===== Information given
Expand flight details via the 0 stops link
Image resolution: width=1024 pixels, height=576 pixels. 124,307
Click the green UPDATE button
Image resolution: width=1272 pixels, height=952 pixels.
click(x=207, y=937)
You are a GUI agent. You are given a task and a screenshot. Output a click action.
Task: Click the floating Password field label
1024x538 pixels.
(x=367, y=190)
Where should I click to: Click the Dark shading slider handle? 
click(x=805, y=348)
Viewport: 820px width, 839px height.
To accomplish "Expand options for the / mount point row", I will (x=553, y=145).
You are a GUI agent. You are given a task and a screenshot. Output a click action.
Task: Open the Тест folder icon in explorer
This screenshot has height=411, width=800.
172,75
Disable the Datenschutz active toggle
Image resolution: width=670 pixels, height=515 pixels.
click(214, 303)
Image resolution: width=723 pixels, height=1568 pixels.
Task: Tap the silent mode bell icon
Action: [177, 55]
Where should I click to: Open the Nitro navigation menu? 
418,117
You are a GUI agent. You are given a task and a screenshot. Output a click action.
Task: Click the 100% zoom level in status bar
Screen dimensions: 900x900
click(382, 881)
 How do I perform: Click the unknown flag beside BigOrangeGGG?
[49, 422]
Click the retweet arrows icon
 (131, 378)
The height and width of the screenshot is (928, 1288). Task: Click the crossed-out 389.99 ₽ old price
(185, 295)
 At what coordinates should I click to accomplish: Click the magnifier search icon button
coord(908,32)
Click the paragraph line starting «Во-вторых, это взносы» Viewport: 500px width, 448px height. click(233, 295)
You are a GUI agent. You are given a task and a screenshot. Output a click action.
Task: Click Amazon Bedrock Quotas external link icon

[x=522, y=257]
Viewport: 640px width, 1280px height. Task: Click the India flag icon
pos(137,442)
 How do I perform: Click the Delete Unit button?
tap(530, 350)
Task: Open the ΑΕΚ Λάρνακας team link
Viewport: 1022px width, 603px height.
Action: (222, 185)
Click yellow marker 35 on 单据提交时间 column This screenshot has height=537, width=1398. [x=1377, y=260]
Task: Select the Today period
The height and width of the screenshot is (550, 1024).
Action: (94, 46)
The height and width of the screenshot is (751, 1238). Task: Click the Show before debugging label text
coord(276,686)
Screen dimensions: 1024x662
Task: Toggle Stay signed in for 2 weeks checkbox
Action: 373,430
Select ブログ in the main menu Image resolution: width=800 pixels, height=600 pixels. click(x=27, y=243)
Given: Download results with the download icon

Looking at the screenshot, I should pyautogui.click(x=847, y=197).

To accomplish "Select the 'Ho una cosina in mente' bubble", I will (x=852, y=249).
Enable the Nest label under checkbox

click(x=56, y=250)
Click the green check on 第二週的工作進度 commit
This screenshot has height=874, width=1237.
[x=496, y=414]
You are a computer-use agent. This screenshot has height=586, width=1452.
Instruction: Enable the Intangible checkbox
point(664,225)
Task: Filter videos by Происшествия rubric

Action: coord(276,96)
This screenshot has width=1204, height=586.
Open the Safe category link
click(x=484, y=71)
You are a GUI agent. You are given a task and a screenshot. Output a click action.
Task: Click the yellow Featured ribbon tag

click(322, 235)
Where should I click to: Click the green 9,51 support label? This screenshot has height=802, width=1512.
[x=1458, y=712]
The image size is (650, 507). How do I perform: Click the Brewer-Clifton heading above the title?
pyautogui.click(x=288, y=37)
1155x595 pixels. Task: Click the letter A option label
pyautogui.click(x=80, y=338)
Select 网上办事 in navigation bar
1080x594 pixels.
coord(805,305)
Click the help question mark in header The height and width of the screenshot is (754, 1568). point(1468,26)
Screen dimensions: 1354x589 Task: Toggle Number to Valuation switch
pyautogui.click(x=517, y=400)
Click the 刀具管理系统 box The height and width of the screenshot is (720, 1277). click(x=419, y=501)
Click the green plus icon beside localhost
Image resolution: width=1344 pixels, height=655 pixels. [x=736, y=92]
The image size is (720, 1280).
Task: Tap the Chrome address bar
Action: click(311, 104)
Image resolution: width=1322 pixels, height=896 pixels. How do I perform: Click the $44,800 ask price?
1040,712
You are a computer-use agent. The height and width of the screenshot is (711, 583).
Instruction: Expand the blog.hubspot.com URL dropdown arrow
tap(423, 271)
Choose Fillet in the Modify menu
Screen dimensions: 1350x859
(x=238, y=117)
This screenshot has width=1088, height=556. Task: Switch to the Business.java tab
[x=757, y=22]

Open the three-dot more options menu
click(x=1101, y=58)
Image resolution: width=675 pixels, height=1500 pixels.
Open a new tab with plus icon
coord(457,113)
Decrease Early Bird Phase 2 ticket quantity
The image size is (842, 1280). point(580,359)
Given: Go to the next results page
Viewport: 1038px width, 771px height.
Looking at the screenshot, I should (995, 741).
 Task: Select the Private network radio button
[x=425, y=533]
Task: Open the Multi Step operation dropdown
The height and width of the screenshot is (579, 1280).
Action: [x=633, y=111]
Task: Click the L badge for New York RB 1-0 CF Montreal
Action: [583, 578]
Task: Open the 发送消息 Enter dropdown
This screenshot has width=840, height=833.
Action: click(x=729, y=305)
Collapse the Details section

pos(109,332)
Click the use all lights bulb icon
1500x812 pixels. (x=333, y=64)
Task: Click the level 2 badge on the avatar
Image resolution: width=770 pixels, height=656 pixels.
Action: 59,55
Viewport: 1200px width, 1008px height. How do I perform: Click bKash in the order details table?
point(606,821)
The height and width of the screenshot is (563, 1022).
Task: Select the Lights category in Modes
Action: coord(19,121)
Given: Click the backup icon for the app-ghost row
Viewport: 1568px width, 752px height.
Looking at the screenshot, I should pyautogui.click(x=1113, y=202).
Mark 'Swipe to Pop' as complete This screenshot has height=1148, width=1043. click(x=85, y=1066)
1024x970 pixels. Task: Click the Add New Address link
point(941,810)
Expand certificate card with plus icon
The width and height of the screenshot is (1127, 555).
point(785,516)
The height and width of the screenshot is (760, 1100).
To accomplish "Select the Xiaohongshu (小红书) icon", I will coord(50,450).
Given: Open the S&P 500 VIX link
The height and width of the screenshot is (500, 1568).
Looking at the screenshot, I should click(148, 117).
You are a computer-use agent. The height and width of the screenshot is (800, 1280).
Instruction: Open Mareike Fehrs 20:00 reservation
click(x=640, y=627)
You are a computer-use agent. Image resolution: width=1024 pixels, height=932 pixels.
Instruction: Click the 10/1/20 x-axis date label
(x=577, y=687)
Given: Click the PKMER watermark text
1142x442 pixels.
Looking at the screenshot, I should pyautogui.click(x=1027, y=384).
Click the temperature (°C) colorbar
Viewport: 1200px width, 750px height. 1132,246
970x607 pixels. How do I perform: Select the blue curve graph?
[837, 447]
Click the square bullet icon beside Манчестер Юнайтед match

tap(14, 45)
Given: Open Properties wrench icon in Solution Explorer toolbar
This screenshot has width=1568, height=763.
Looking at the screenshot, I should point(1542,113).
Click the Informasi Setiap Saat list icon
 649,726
==========
◆ **Assignment**: All lines above from the line with "Decrease Early Bird Phase 2 ticket quantity" through the line with "Task: Open the 发送消息 Enter dropdown", both included, are to be set down exactly, with nothing else.

◆ **Written solution**:
Decrease Early Bird Phase 2 ticket quantity
The image size is (842, 1280). point(580,359)
Given: Go to the next results page
Viewport: 1038px width, 771px height.
Looking at the screenshot, I should (995, 741).
 Task: Select the Private network radio button
[x=425, y=533]
Task: Open the Multi Step operation dropdown
The height and width of the screenshot is (579, 1280).
Action: [x=633, y=111]
Task: Click the L badge for New York RB 1-0 CF Montreal
Action: [583, 578]
Task: Open the 发送消息 Enter dropdown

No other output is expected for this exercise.